デジタルデータ処理関係のコマーシャルLSIの発表の場としては最高のステータスを持つ「Hot Chips 28」が開幕した。会場は、Apple本社にほど近いDe Anza Collegeの中にあるFlint Center for Performing Artsである。その名の通り、Flint Centerは演劇や音楽会が行われることが多いが、Hot Chips 28のような学会を開催することもできる。

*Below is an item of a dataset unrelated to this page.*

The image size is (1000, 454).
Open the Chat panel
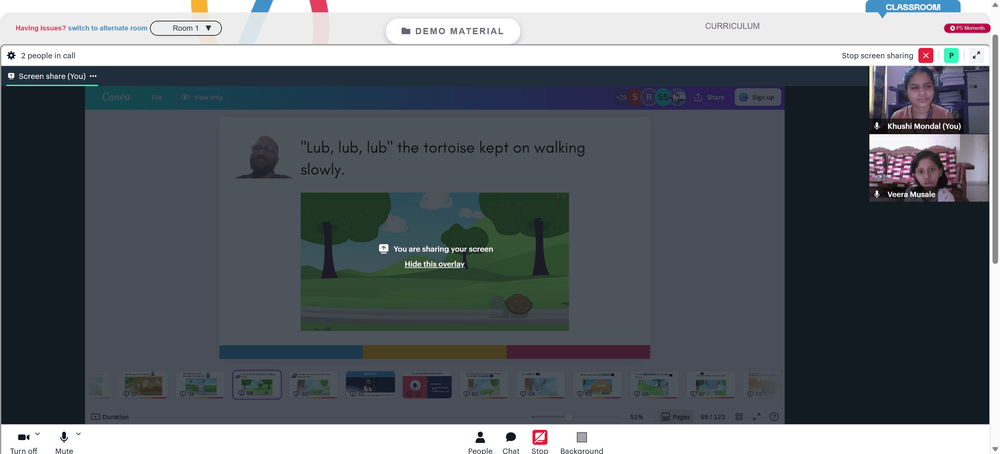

Hot Chips 28の会期は8月21日(日)から8月23日の3日間であるが、初日の8月21日はチュートリアルで、午前は次世代メモリのチュートリアルでHBMを製造しているSamsungやSK Hynix、HBMを使っているXilinxやAMDからの講義が行われる。午後は、3DセンサとAR、VRのチュートリアルである。

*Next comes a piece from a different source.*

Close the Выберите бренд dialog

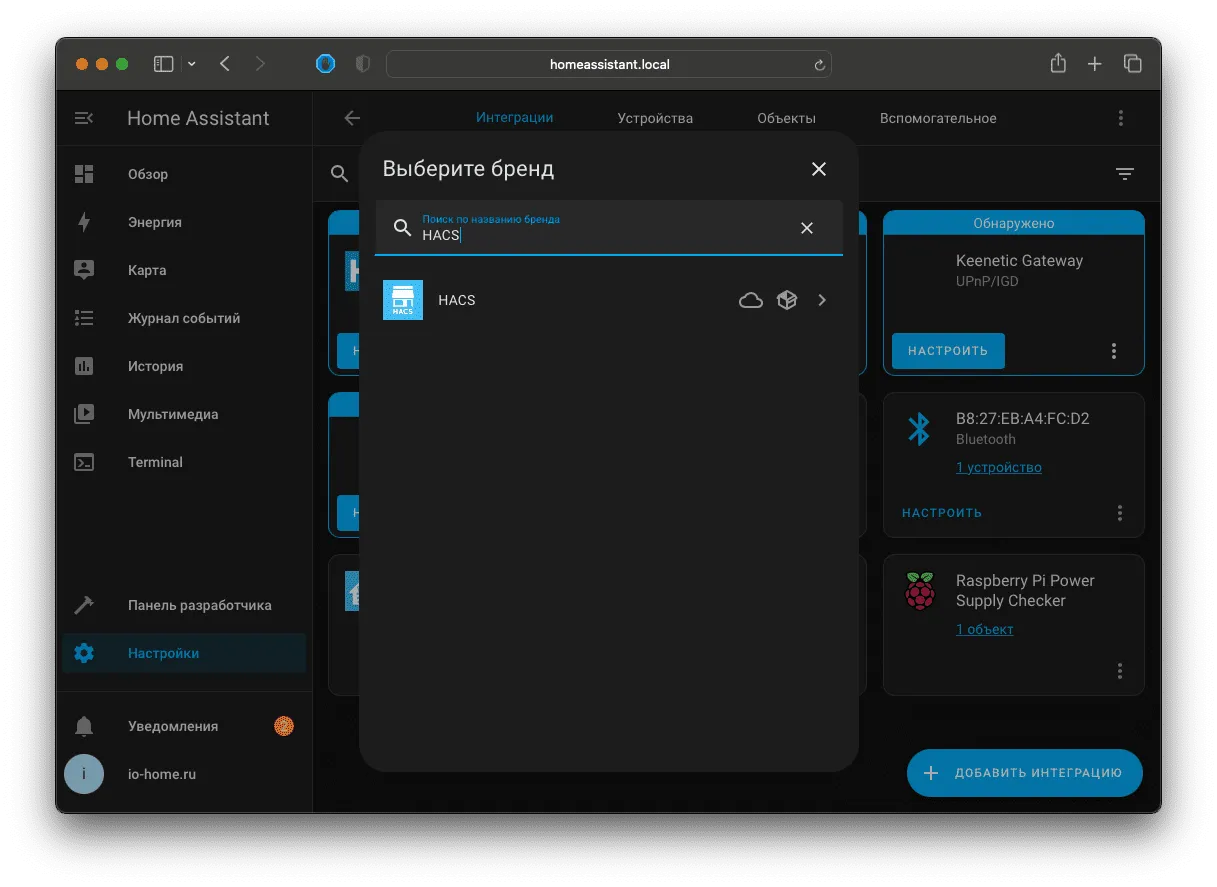819,169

8月22日と23日がHot Chips 28の本会議で、最初の「GPUs and HPCs」のセッションでは、ARMのGPU「Bifrost」、NVIDIAのGPU「Pascal」、そしてARM V8-AアーキテクチャのHPC拡張が発表される。最初に興味深いセッションを配置して、朝から出席者を集め、最後にも興味深いセッションを配置して、途中で帰ってしまわないように足止めをするという主催者の作戦である。2番目のセッションはモバイルで、Samsungの独自CPUコア「Exynos-M1」が発表される。
初日の基調講演は、MicrosoftのNick Baker氏がHoloLensに関して講演する。

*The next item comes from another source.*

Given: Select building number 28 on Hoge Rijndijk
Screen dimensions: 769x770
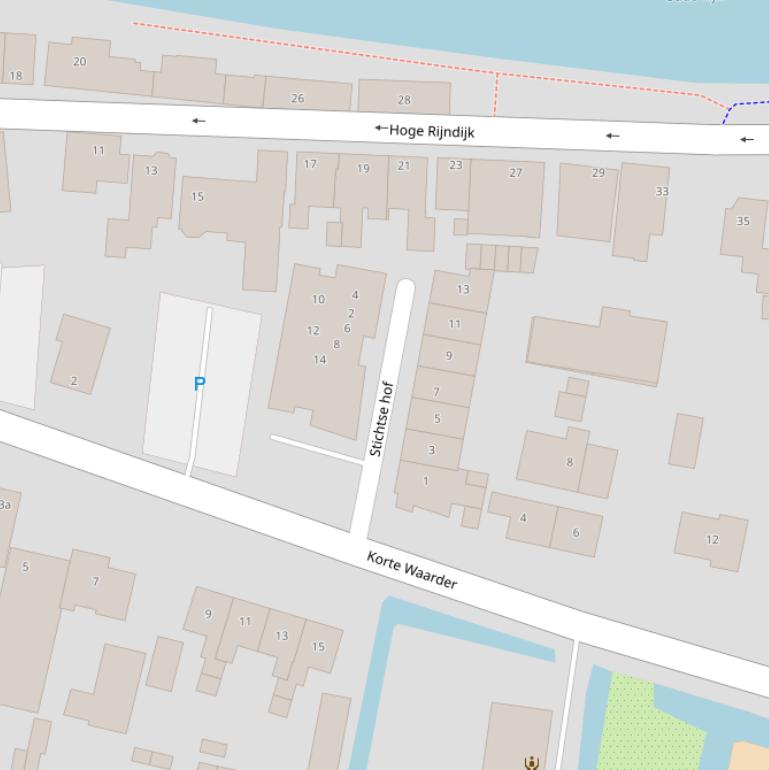Looking at the screenshot, I should [x=404, y=100].
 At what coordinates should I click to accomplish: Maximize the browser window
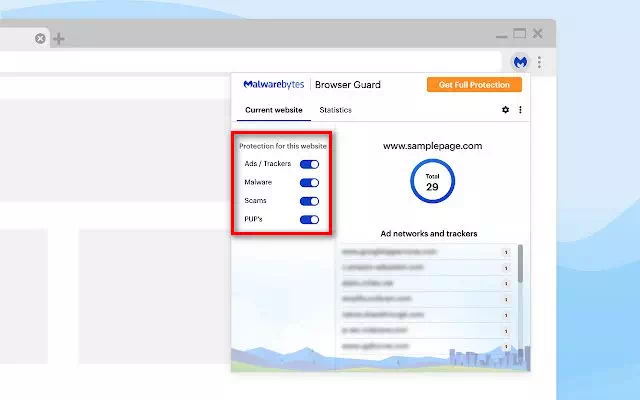[519, 34]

2日目の最初のセッションは、インタコネクトのセッションで、TSMCの0.3V振幅の低電力インタコネクトやIntelのOmni-PathのスイッチASICが発表される。インタコネクトの消費電力が大きくなっており、省電力化は重要な課題である。
そして2日目の基調講演はGoogleのDaniel Rosenband氏がGoogleの自動運転について講演する。マルチコアのセッションは1000コアのU.C.DavisのKiloCoreが発表される。
Big DataのセッションではMovidius、Oracle、Baiduから発表が行われる。
最後のセッションは、恒例のプロセサのセッションで、今年は、IntelのSkylake、IBMのPOWER9、AMDの次世代x86コアの発表が行われる。
筆者としては、プロセサ関係の発表が減ってきているのは、多少、淋しいところであるが、これも技術の流れでやむを得ないところである。